2. Study group (A. Antitox): 50134 birds. DON Challenge supplemented with Alquerfeed Antitox at a dose of 0.5 kg/t

On the results, weight, feed conversion and efficiency, as well as mortality, were analyzed.

In the batch with Silicoglycidol, an improvement in final weight of 200 grams per bird was observed, which represents a 1.12% increase in weight at the end of the cycle, as well as a reduction of 7 points in the conversion rate. Likewise, the efficiency index improved by 7 points and mortality was reduced by 21% compared to the control batch, below 4.
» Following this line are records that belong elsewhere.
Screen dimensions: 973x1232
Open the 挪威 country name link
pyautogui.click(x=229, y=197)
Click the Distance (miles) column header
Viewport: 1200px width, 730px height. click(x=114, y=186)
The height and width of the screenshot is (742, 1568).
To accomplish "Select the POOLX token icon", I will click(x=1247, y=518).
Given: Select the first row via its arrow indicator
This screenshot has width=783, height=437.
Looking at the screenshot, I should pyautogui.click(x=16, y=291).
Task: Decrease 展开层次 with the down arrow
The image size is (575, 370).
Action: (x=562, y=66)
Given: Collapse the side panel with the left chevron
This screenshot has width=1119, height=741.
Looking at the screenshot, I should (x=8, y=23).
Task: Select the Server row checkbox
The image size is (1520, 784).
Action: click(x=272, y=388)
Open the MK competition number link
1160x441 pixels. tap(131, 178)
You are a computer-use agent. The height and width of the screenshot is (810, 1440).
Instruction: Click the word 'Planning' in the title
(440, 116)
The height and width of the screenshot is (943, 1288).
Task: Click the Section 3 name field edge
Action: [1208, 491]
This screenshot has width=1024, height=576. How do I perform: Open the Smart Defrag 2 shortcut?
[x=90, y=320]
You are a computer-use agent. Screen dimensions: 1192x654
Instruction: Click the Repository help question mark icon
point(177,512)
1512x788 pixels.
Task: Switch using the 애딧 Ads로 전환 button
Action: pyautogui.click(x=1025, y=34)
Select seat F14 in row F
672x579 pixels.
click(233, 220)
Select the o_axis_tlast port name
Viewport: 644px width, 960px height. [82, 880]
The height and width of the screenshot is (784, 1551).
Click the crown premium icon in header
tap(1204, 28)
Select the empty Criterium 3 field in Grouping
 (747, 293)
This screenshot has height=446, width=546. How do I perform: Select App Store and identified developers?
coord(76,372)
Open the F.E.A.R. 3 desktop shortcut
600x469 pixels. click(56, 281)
Therefore, it can be concluded thatSilicoglycidol effectively binds to DON and prevents its absorption and negative effect on broilers, which will have a positive effect on the reproductive parameters of the farm. This is also very significant in economic terms, since it was administered at a dose 6 times lower compared to the other binder.

IV. Conclusions

Mycotoxin binders are an essential tool to avoid the negative effects of these fungal toxins and prevent their entry into products for human consumption.

Evaluation of the binders can be performed in vitro and in vivo. In the first case, models must simulate all conditions of the digestive tract to ensure the efficiency of the binder throughout the tract.

Silicoglycidol, a patented capture molecule, has proven to be effective, both in vitro and on the farm, for the capture of a wide spectrum of mycotoxins, including DON, which causes serious problems in poultry farming and whose overall prevalence is very high.

Silicoglycidol is a technology developed by Biovet, S.A. that is marketed under the trade name Alquerfeed Antitox.